Learning Today has to be Individualised Learning

One of the most typical characteristics of our time is the pluralisation of ways of living and the individualisation that is connected to it. Today, children grow up in completely different familiar and social ways of living. A great heterogeneity of their developmental and learning pre-conditions is the inescapable consequence. For German children, this phenomenon of heterogeneity is reinforced through the many children of a different cultural origin that attend our nursery schools and schools today. Furthermore, one tries to an increasing degree to integrate disabled children into mainstream institutions and to let them participate in the common learning and educational process. The fact that this is a further contribution to the reinforcement of a heterogeneous educational and learning situation is evident.

 

How can this development be assessed? How can one support it educationally and didactically? At first, one has to free oneself from an opinion that is still widely held: Many are of the opinion that the homogeneity of a group is didactically and educationally desirable. Then, they argue, learning and educational processes can be organised more easily and successfully. If all children have basically the same pre-conditions, they say, education and teaching can specifically refer to these pre-conditions and thus be organised effectively. This, however, is only true on the assumption that teaching has to be structured in a way that all children learn the same at the same time. Yet, in reality, education is in itself an individual process that teachers and educationalists cannot devote themselves to appropriately if everybody marches in step.

 

Maria Montessori and other New Educationalists worked on the assumption that heterogeneity, i.e. diversity, of a group is educationally and didactically more valuable than homogeneity, i.e. similarity. They have thus tried not to reduce this heterogeneity but to reinforce it and, at the same time, to use its educational potential.
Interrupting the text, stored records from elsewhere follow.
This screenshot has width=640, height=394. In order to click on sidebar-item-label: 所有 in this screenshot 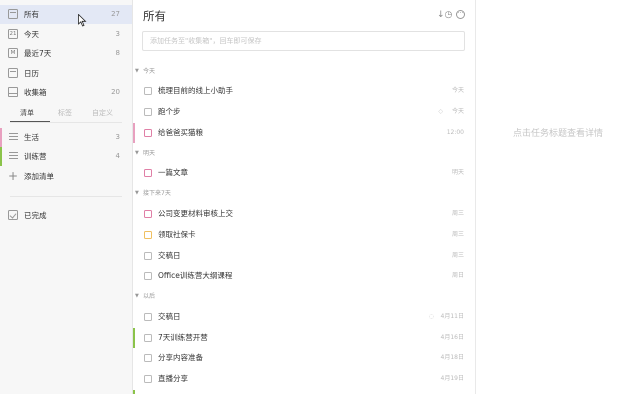, I will do `click(32, 14)`. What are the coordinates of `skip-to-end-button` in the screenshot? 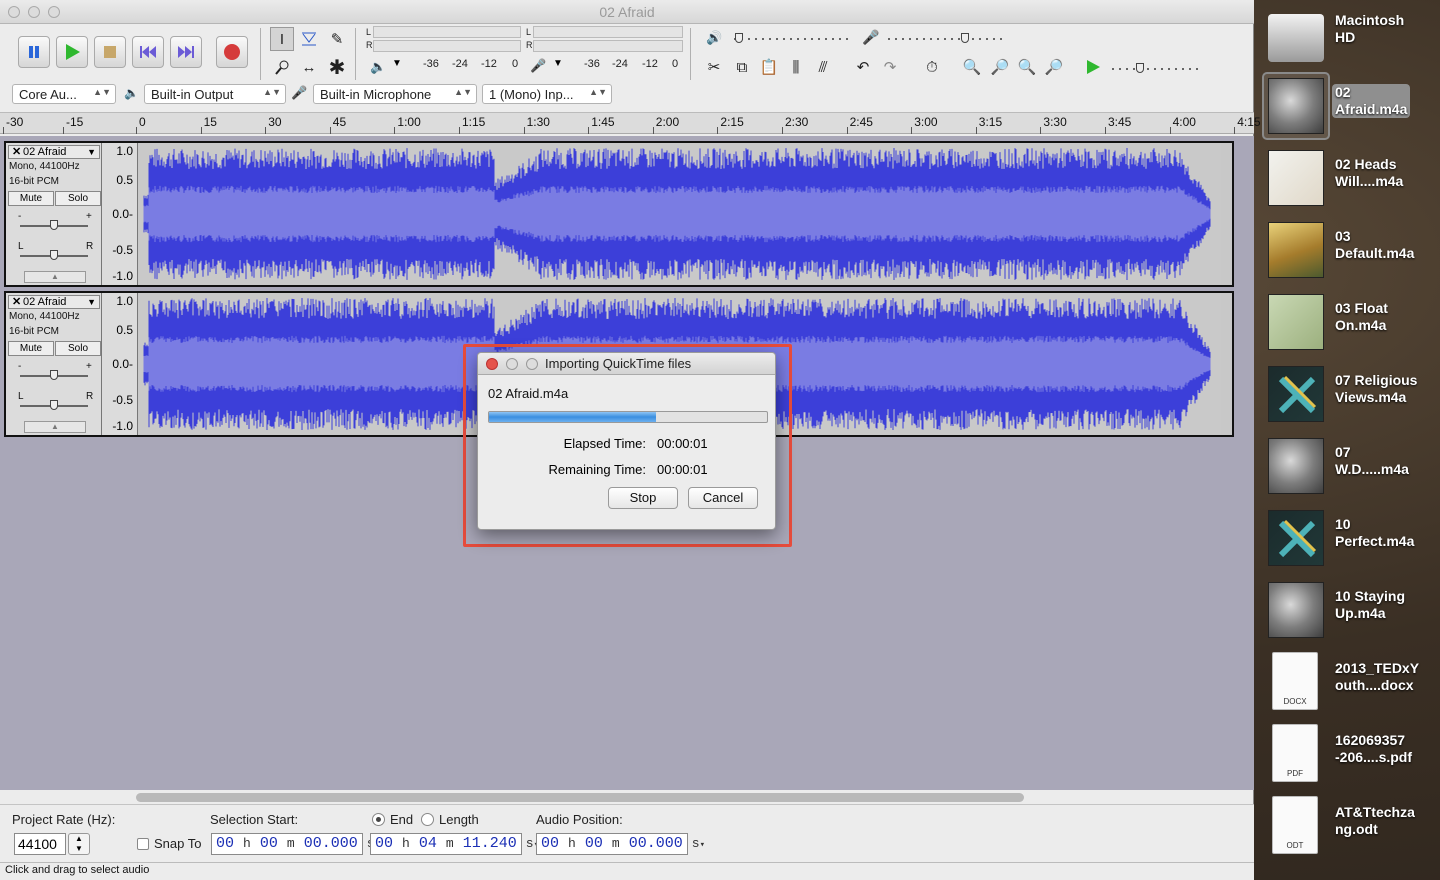 It's located at (186, 52).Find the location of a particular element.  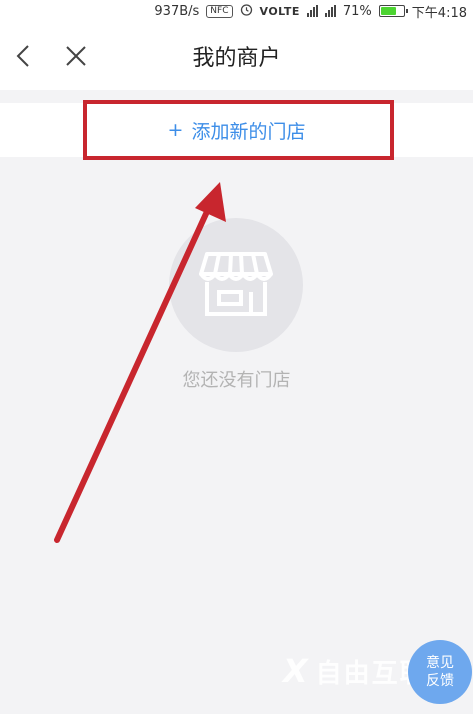

page-title: 我的商户 is located at coordinates (236, 58).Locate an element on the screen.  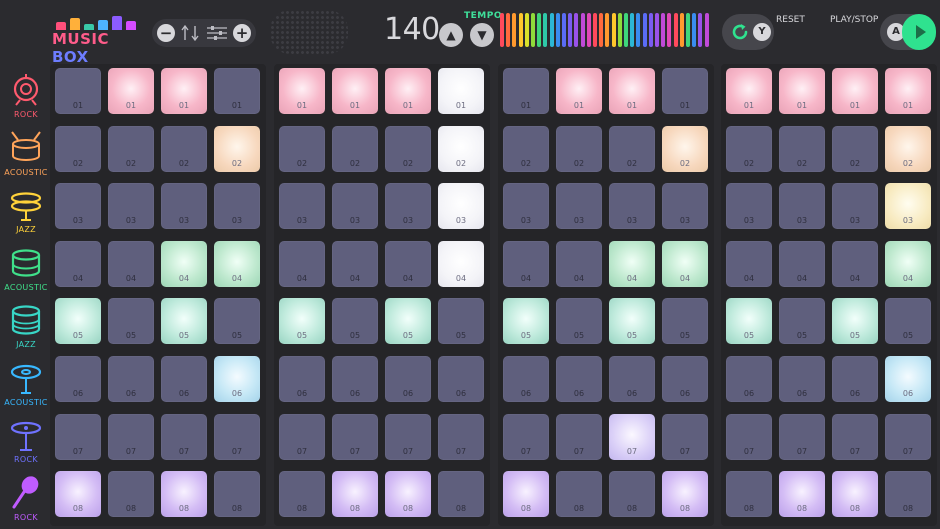
instrument-2: ACOUSTIC is located at coordinates (26, 154).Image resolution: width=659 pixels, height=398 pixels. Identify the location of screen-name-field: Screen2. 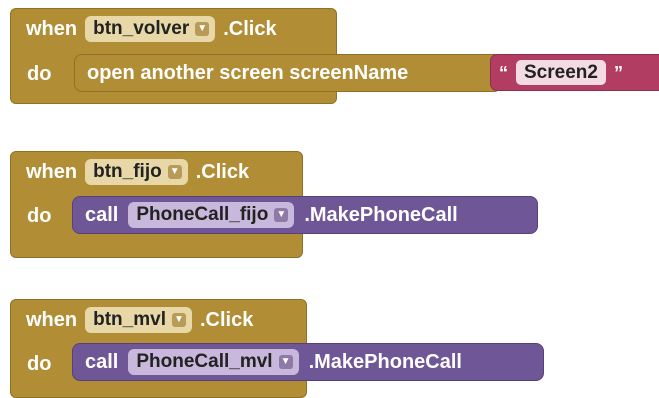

That is why Maria Montessori realised the principle of mixed age groups that today under the name of “family grouping” meets with great approval in the Anglo-Saxon area as well. In nursery schools, we are already familiar with it. However, Montessori intended it to be realised in schools, too. Of course this requires other forms of teaching than the one that is directly controlled by the teacher and that most of us know from their own experience at school. For this purpose, Maria Montessori developed the form of “free work”. (Cf. Harald Ludwig, “Montessori-Freiarbeit mit Ausländerkindern konkret”, in: Sachunterricht und Mathematik in der Primarstufe 14 (1986) 385-392; id., “Freiarbeit im Grundschulunterricht”, in: Montessori — Zeitschrift für Montessori-Pädagogik 31 (1993) 4-23.)

 

Free work according to Montessori can be described as a form of teaching in which the pupil can choose the object he wants to deal with from a highly sophisticated didactic equipment and can also decide himself on the learning goals, the social form as well as the length of time he wants to spend on working with a particular object within the framework of certain pre-conditions that are given by the teacher. During his work, the pupil is allowed to move freely in the class room and get in touch with his fellow pupils, for example in order to help them or ask for help himself, as long as the other pupils’ work is not disturbed by this freedom of movement. Connected with the choice of a certain work is the obligation to finish it if possible. The success of the work is controlled either by the teaching material itself (i.e. through self-correcting =“mistake control”) or by fellow pupils and the teacher.

 

In its authentic form, free work according to Montessori makes it possible for pupils to acquire knowledge or carry out exercises in a wide variety of subjects within a “prepared environment” that is structured in a highly sophisticated way. For this purpose, Montessori developed a wide range of didactic material and tested it empirically. Taking into account basic principles of the Italian educationalist, Montessori educationalists have always been completing and expanding this material. Montessori herself was concerned with extending and refining her collection of teaching material all her life. In Montessori primary schools, free work comprises up to fifteen lessons per week. Individual free work phases last frequently up to two and a half hours. Free work is often set early in the morning within the framework of a flexible beginning.

 

In free work, the child learns through self-organisation. With his individual learning abilities and methods as well as his special interests the child can, to a great degree, actively play a part in the learning process. What is important is that each child is allowed to progress in his own rate of work and rhythm of learning. In contrast to a way of class teaching that is controlled by the teacher and that suits an imaginary average pupil, in free work the child is not asked too much or too little of. The need for revision that children, in particular younger or less talented ones, have is taken into account as well, for the child itself decides on how long he deals with a certain object or topic. Thus, he can dwell on a certain object in his own time. The meditative element of the educational process, which is largely neglected today, plays an important role for Montessori. In her educational theory, the poles of activity and contemplation form a tense synthesis.

 

Another effect of free work in contrast to class teaching is that the teacher has more time to give pupils individual help. He has more scope to devote himself to those children who are particularly dependent on his help; in contrast to class teaching this does not mean that the more talented pupils’ progress is inadequately obstructed. The greater possibilities to observe the children allow the teacher to offer such help more specifically. Finally, the teacher has the opportunity to establish more personal relationships with the individual children, which seems to be indispensable for all educational work.